--- Data supplied ---
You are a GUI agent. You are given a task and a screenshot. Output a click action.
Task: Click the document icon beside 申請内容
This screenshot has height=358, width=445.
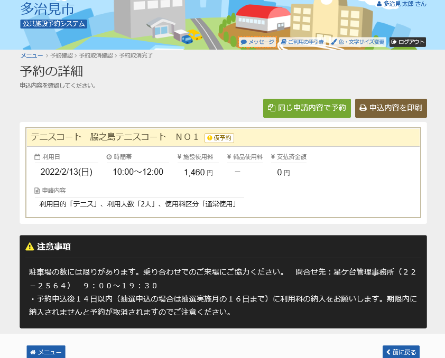point(37,191)
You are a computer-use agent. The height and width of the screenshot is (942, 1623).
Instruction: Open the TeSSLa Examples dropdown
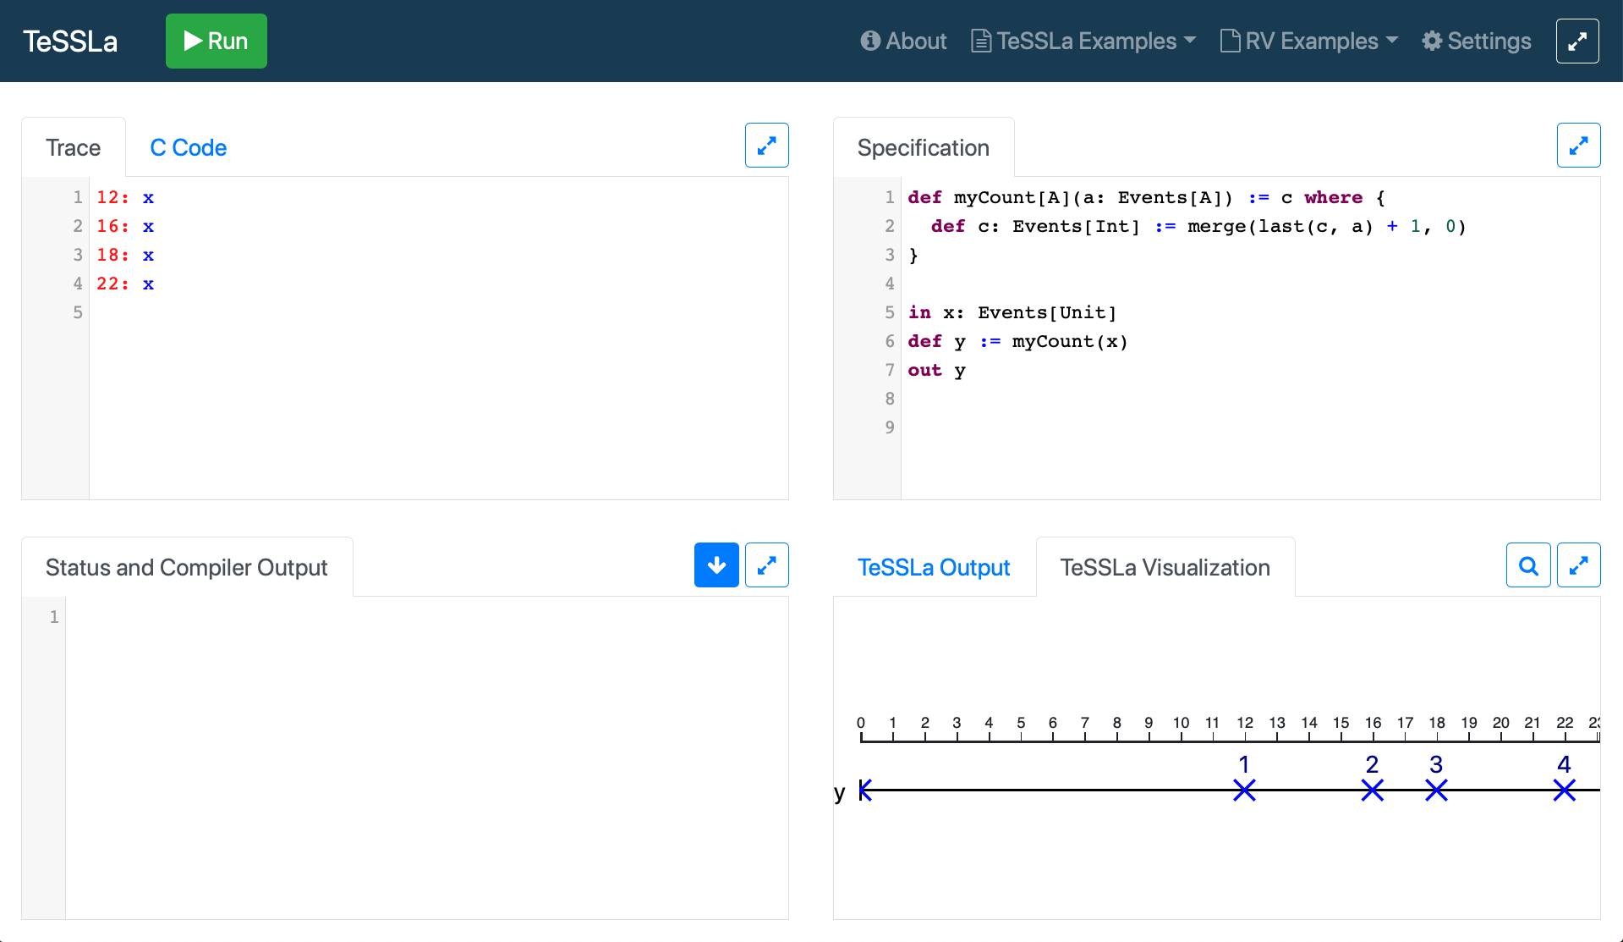coord(1083,41)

--- Task goal ---
Return the material word for word. Pictures are not part of the copy.

--- Reply ---
You are a GUI agent. You are given a task and a screenshot. Output a click action.
Task: Click the document icon beside 申請内容
This screenshot has height=358, width=445.
point(37,191)
You are a computer-use agent. The height and width of the screenshot is (942, 1623).
Instruction: Open the TeSSLa Examples dropdown
coord(1083,41)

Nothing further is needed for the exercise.